I’ve successfully avoided most people by plowing through the halls with my head down. If I knock into someone, they don’t get mad, they just whisper in my wake. When I’m at my locker, a few people come up to tell me they’re sorry about what happened. They either try to look me in the face or avoid looking at me at all.
Third period ends with the lunch bell, and I decide to go to the nurse and call Mom to come get me. It’s my first day back, so they have to give me some slack. I cut through the cafeteria on the way to the nurse’s office, head down, ready to knock over anyone in my way. I tell myself it’s a shortcut, I don’t let myself feel the spark of hope that they will be there.
“Donnie! Over here!”
Sheila and Rodney are sitting by themselves at a round table, both waving wildly at me. Ha. When I walk up to the table, Rodney says, “We had to go to the dentist this morning. We’d forgotten. Sit down.”
I sit down.
“I’m Sheila and this Rodney. We’ve never properly met.”
“Hi,” I say, and open up my lunch bag. Sheila smiles and nods at me for a long time, then purses her lips and looks at Rodney, trying to tell him something with her eyes. He shrugs his shoulders at her, almost frantically. I see her mouth, Talk to him!
I let them off the hook. “So what’s it like to live in London? Do you miss it?”
“Yes and yes!” Rodney almost shouts with relief. A few people close by turn their heads. I smile at him. “We were born in India but lived in London with our mum and dad.”
“How long have you been here?” This is what it is to have a conversation.
“We’ve been in the states two years and in this town for one month.”
“Two years?” Their accents are so thick I thought they’d just moved here. Rodney leans forward conspiratorially.
“We watch a lot of British telly. Sheila doesn’t want us to lose our accents.”
“We’re not American, so why should we sound like Americans?” Sheila says. “Besides, when Mum has us go live with her, we want to blend. We’re going to live with our mum.”
Rodney rolls his eyes at Sheila and tells me, “We have dual citizenship. Dad’s American. And we’re not going to live with Mum in the UK anytime soon.” He looks at Sheila. “Where would she put us? Her suitcase?” He quotes someone, I’m guessing his mom, “‘The road is no place for a child.’”

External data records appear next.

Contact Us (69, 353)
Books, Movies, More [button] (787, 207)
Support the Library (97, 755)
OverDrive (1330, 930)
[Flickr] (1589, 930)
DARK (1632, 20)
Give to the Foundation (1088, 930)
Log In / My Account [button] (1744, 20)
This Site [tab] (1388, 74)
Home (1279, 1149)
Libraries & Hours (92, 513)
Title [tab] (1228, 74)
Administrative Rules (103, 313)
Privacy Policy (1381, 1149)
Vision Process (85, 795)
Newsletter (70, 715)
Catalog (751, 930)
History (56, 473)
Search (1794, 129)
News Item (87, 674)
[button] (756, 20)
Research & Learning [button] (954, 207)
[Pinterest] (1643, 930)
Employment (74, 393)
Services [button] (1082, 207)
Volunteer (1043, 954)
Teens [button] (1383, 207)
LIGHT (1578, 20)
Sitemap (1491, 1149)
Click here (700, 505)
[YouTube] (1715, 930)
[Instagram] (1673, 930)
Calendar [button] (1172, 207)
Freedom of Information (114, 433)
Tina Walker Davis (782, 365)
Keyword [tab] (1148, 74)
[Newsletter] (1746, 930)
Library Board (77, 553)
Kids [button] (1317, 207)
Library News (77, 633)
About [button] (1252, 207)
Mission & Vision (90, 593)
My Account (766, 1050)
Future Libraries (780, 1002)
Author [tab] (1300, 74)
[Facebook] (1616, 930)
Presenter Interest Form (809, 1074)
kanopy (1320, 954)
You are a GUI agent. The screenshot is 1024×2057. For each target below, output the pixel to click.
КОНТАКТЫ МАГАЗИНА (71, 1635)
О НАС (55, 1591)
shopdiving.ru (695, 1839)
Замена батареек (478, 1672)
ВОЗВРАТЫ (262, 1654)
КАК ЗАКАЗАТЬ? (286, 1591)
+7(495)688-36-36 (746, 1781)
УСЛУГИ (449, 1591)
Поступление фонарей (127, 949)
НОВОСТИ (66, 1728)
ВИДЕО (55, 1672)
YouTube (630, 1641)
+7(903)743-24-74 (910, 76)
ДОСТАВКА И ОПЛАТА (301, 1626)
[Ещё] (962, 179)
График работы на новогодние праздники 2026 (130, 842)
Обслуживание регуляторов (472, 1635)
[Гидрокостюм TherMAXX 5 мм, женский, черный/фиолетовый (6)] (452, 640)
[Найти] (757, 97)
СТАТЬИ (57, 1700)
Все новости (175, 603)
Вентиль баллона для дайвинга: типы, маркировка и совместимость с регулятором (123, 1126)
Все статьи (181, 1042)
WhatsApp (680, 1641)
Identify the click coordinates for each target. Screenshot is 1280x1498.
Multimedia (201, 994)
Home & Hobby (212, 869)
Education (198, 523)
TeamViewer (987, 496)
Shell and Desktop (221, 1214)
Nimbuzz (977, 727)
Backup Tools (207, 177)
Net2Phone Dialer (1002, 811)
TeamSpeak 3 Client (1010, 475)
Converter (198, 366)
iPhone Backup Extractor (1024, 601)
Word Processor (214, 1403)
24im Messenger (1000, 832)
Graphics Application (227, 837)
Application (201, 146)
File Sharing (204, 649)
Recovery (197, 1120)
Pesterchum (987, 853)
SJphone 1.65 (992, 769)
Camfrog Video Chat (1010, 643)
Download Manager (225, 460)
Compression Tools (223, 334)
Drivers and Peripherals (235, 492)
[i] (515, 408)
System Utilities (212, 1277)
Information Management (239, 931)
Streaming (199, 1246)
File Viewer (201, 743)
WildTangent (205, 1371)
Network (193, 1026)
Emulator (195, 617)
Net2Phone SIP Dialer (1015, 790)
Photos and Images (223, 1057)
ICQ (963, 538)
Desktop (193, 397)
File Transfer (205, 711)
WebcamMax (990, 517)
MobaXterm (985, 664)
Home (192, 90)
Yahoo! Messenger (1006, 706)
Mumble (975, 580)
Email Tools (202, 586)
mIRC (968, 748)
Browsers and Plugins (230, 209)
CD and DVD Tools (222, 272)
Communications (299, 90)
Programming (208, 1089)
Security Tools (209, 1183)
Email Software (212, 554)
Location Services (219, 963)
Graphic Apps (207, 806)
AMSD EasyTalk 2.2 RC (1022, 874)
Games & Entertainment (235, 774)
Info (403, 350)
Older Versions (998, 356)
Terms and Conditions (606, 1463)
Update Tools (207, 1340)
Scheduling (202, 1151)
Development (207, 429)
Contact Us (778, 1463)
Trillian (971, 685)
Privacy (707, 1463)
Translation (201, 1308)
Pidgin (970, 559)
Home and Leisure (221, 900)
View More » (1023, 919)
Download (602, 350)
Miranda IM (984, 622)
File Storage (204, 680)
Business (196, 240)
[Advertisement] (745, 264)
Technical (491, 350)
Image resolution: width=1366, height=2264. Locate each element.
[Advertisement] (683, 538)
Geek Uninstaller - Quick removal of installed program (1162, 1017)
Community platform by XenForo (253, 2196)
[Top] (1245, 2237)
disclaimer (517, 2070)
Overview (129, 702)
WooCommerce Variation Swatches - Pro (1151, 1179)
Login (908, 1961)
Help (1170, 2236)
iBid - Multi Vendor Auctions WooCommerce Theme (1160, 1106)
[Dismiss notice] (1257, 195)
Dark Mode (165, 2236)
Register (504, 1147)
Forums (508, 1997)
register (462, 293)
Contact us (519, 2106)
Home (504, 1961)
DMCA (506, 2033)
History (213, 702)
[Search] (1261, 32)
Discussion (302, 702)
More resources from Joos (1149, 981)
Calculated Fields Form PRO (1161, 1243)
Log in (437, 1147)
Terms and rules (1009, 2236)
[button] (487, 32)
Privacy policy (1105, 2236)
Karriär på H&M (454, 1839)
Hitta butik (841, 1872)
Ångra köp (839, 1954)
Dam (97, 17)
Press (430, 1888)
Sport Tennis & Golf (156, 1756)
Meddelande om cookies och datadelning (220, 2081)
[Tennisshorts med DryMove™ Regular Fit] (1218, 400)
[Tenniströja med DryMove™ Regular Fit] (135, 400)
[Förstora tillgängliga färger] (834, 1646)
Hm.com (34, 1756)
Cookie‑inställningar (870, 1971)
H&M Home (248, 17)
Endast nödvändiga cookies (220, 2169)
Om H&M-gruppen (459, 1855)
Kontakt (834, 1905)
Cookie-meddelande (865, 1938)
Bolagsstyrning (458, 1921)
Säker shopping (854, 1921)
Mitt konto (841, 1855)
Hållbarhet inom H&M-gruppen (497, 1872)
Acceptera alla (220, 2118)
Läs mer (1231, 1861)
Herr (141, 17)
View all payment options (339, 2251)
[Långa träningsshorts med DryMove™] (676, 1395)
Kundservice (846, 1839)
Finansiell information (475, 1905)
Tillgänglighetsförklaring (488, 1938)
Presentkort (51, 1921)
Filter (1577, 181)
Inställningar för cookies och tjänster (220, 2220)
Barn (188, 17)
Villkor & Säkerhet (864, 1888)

Sheila thinks about that for a moment, and then says triumphantly, “Well, for university, then.”
She and Rodney are staring at something behind me.
“Donnie,” Sheila says in an accent that’s thicker than the one she had just a second ago, “there’s a strange looking boy standing behind you opening and closing his mouth like a guppy out of water.”
I turn around and there’s Chris, leaning awkwardly and trying to look unconcerned. He opens his mouth.
“Shut up,” I say before he can make a sound, and I turn back around to Sheila and Rodney. I hear Chris walk away.
“Well, then. No more guppy,” Sheila says.
After lunch I find a note from Chris and Bean in my locker.
“Sorry about your sister.”
I crumple it up and clench it in my fist. I turn to where Chris and Bean watch me from their lockers, and drop the note on the floor.
I eat lunch with Sheila and Rodney every day for two weeks, until it feels almost normal. Almost like a pattern. Almost like friends. I still go to lunch a few minutes late and walk almost straight through the cafeteria, planning every day to walk right on to the nurse’s office if I don’t see them, or if I do see them and they ignore me. They never do, though. They always smile when they see me. I smile back.
They don’t say anything about me walking home from school now. I pretend that it’s not strange that I opt to walk home every day. I just don’t want them to think that they have to be my friends. If we ride the bus together, there’ll be that awkward moment when I stand up to get off and they don’t want to invite me over to their house, so they don’t.